The present invention relates to methods and systems for layer 3 packet forwarding. More particularly, the present invention relates to methods and systems for hitless restart of layer 3 packet forwarding.
Open systems interConnect (OSI) layer 3 forwarding devices such as internet protocol (IP) routers maintain a routing database and forwarding tables to control the forwarding of layer 3 packets. The routing database may be generated by participating in layer 3 routing protocols to obtain next hop information for received packets. The forwarding tables may be generated based on lookups in the routing table.
Participating in layer 3 routing protocols, such as Open Shortest Path First (OSPF), Border Gateway Protocol (BGP), Intermediate System to Intermediate System (IS-IS), Protocol Independent Multicast (PIM) Dense Mode (PIM-DM), PIM Sparse Mode (PIM-SM), Distance Vector Multicast Routing Protocol (DVMRP), and Core Based Trees (CBT) can consume a high percentage processor cycles of a layer 3 forwarding device, such as an IP router. Accordingly, IP routers typically have a management module that participates in these protocols and distributes routes learned from participating in the layer 3 routing protocols to input/output modules that actually forward packets. For reliability purposes, some layer 3 forwarding devices may include a backup management module to take over participation in layer 3 routing protocols in the event of failure of the main management module. The switching of control from the main management module to the backup management module is referred to as failover.
One goal of the failover mechanisms is to be hitless with regard to packet forwarding. As used herein, the term “hitless failover” refers to continuing packet forwarding for existing connections when the main management module on a layer 3 forwarding device fails. In some conventional layer 3 forwarding devices, failover mechanisms are not hitless. That is, when the main management module fails, the backup management module must be booted from scratch, and or it must learn routing table entries by participating in the layer 3 routing protocols. Packets on existing connections will be dropped or routed around the failed the device until the new main management module participates in the IP routing protocols to reestablish itself with other nodes in the network. Higher protocol layers running on end nodes are required to retransmit dropped packets. This type of restart can be referred to as “cold restart.” In light of the problems associated with cold restart, hitless restart mechanisms have been proposed. One hitless restart mechanism is proposed in Moy, J., Hitless OSPF Restart, draft-ietf-ospf-hitless-restart-02.text, February 2002 (hereinafter, “Moy”). According to Moy, an OSPF router attempting a hitless restart originates grace link state advertisements (LSAs) announcing the intention to perform a hitless restart and asking for a grace period. During the grace period, its neighbors continue to announce the restarting router in their LSAs as if it were operating normally, and packets are routed through the restarting router using its forwarding tables which are preserved during the restart. One problem with the solution proposed in Moy is that it requires an extension to the OSPF protocol in that routers adjacent to the restarting router must recognize the grace LSAs and give the restarting router a grace period to restart its OSPF protocol function.
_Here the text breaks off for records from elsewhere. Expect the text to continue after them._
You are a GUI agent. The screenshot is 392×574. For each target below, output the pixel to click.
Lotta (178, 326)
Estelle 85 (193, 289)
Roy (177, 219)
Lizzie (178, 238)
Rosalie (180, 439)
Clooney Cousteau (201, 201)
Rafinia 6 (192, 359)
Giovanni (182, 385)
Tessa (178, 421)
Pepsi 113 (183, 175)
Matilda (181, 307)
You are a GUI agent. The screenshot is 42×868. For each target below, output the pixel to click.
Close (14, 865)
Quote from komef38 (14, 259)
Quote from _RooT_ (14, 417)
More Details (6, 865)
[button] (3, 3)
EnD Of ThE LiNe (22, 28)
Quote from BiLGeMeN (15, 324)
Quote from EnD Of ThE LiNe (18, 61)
Another hitless restart mechanism that has been proposed is Sangli et al., Graceful Restart Mechanism for BGP, draft-ietf-idr-restart-05.text (June 2002) (hereinafter, “Sangli”). Sangli proposes a graceful restart mechanism for BGP. BGP or border gateway protocol is a routing protocol for routers that are not in the same administrative domain. The graceful restart mechanism proposed in Sangli requires the router requesting to restart its BGP protocol to send a message to its BGP pairs indicating its ability to preserve its forwarding state during BGP restart. Like the solution proposed in Moy, the peer routers wait for a predetermined time period before removing the BGP router from their forwarding tables. Also like the solution proposed in Moy, the BGP restart mechanism proposed in Sangli requires that neighboring routers participate in extensions to the BGP protocol.
Another problem with the restart mechanisms proposed in both Sangli and Moy is that they only relate to specific routing protocols. A given router may run multiple protocols, requiring a separate restart mechanism for each protocol. A possible solution to this hitless restart problem is to run all of the routing protocols on the backup management module so that restart can occur seamlessly. However, running all of the routing protocols on the backup management module is processor-intensive and requires synchronization between the databases and protocol state machines of the main and backup management modules. Moreover, neither Moy nor Sangli discusses or presents a solution to the problem of linking hardware and software forwarding table entries after a re-start.
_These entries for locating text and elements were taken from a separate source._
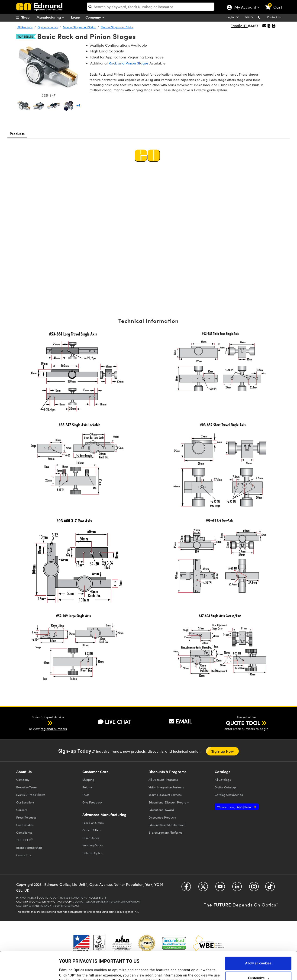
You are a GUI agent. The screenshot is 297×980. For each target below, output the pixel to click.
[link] (276, 3)
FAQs (86, 794)
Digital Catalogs (225, 787)
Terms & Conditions (73, 897)
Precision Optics (93, 822)
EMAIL (180, 721)
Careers (22, 810)
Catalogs (223, 780)
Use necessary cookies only (258, 966)
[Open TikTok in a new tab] (270, 888)
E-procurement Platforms (165, 832)
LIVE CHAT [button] (114, 722)
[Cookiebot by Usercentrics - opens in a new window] (30, 970)
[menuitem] (28, 17)
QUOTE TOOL (243, 723)
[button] (263, 17)
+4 (78, 105)
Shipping (88, 780)
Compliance (24, 832)
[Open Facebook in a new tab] (186, 888)
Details (64, 972)
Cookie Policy (48, 897)
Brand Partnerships (29, 847)
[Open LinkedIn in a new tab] (237, 888)
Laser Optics (91, 838)
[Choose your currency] (250, 17)
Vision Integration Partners (166, 787)
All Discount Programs (163, 780)
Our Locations (26, 802)
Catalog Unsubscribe (229, 794)
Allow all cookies (258, 937)
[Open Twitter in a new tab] (203, 888)
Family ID (239, 25)
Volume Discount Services (165, 794)
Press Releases (26, 817)
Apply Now (235, 807)
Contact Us (274, 17)
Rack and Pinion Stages (128, 63)
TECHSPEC (24, 840)
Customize (258, 951)
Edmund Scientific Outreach (167, 825)
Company (96, 17)
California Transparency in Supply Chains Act (48, 905)
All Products (25, 27)
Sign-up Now (222, 751)
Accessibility (97, 897)
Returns (87, 787)
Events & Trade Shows (31, 794)
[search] (151, 6)
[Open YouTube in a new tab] (220, 888)
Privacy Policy (26, 897)
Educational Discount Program (169, 802)
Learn (75, 17)
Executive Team (26, 787)
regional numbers (54, 729)
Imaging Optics (93, 845)
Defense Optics (92, 853)
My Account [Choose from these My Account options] (245, 8)
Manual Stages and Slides (79, 27)
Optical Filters (91, 830)
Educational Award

Accordingly, in light of these problems associated with conventional restart mechanisms, there exists a long felt need for improved methods and systems for hitless restart of layer 3 forwarding.
The present invention includes a method for hitless restart of layer 3 packet forwarding in response to failure of a management service module (MSM). In a layer 3 forwarding device, such as an IP router, one management service module functions as a master and another management service module functions as a slave. The master management service module builds a layer 3 routing table by participating in layer 3 routing protocols. This layer 3 routing table is stored in memory. A hardware layer 3 forwarding table is constructed by performing lookups in the layer 3 routing table and storing the results in hardware. This layer 3 forwarding table is replicated to hardware-specific forwarding tables which may be located on input/output modules and/or either or both management service modules. A software copy of the hardware forwarding table may also be stored on both the master and slave management service modules.
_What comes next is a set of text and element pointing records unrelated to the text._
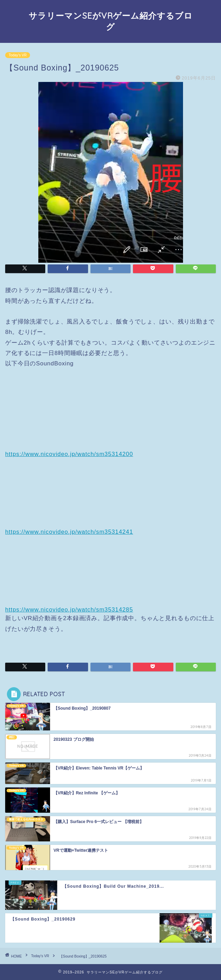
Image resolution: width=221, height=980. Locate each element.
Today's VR (17, 55)
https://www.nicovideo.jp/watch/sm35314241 (69, 532)
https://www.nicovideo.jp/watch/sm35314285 (69, 609)
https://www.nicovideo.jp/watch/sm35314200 (69, 454)
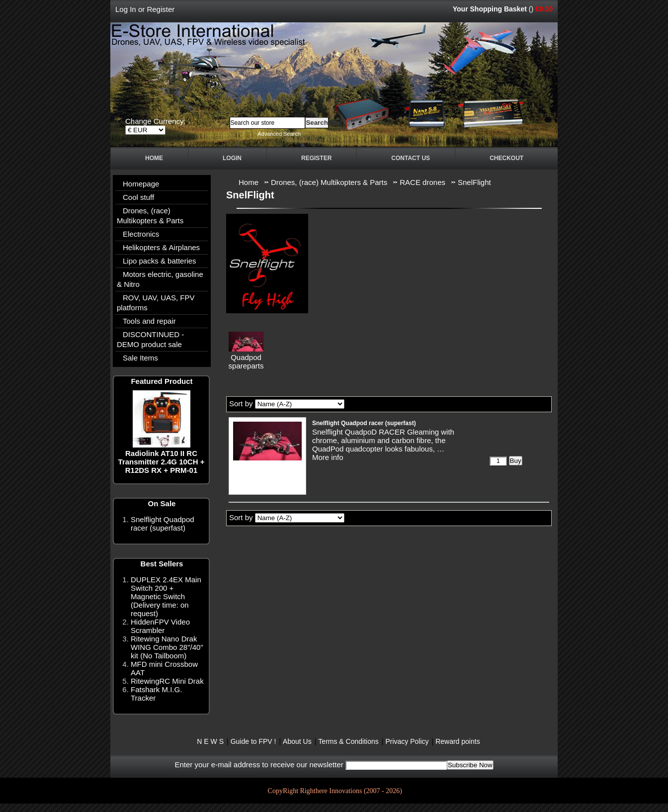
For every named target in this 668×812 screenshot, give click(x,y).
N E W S (210, 741)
When the master management service module fails, the slave management service module allows the forwarding hardware to continue operation. The slave management service module also starts running layer 3 routing protocols to build another forwarding table. Entries in the forwarding table built using layer 3 routing protocols are linked with entries in the hardware forwarding table using the software copy received from the former master management service module. Any entries that are not linked within a predetermined time period are preferably deleted from both hardware and the software copy of the hardware layer 3 forwarding table.
Because the slave management service module maintains hardware and software copies of the hardware forwarding tables formerly managed by the master management service module, hitless restart can be performed for existing routes, i.e., those routes for which an entry existed in the hardware forwarding table. New routes may be learned in the normal manner by participating in IP routing protocols after restart. The slave management service module need not participate in layer 3 routing protocols prior to restart. As a result, the need for synchronization between the master and slave management service modules is reduced.
Accordingly, it is an object of the invention to provide improved methods and systems for hitless restart of layer 3 packet forwarding.
It is another object of the invention to provide improved methods and systems for hitless restart of layer 3 packet forwarding that reduce the amount of state information required to be replicated between master and slave management service modules.
Some of the objects of the invention having been stated hereinabove, other objects will become evident as the description proceeds when taken in connection with the accompanying drawings as best described hereinbelow.
Preferred embodiments of the invention will now be explained with reference to the accompanying drawings of which:
Methods and systems for hitless restart of layer 3 packet forwarding may be implemented in any suitable layer 3 forwarding device, such as an IP router.
In the illustrated example, layer 3 forwarding device 100 includes a plurality of input/output modules 101-106. Input/output modules 101-106 send and receive layer 3 packets over a network. Input/output modules may each be implemented as printed circuit boards plugged into slots in layer 3 forwarding device 100. A switch fabric 107 connects input/output modules to each other and to master and slave management service modules 108 and 109. Switch fabric 107 may be any suitable type of switching fabric. In one exemplary embodiment, switch fabric 107 includes a puraity of gigabit Ethernet connections, one half of which are managed by management service module 108, and the other half of which that are managed by slave management service module 109.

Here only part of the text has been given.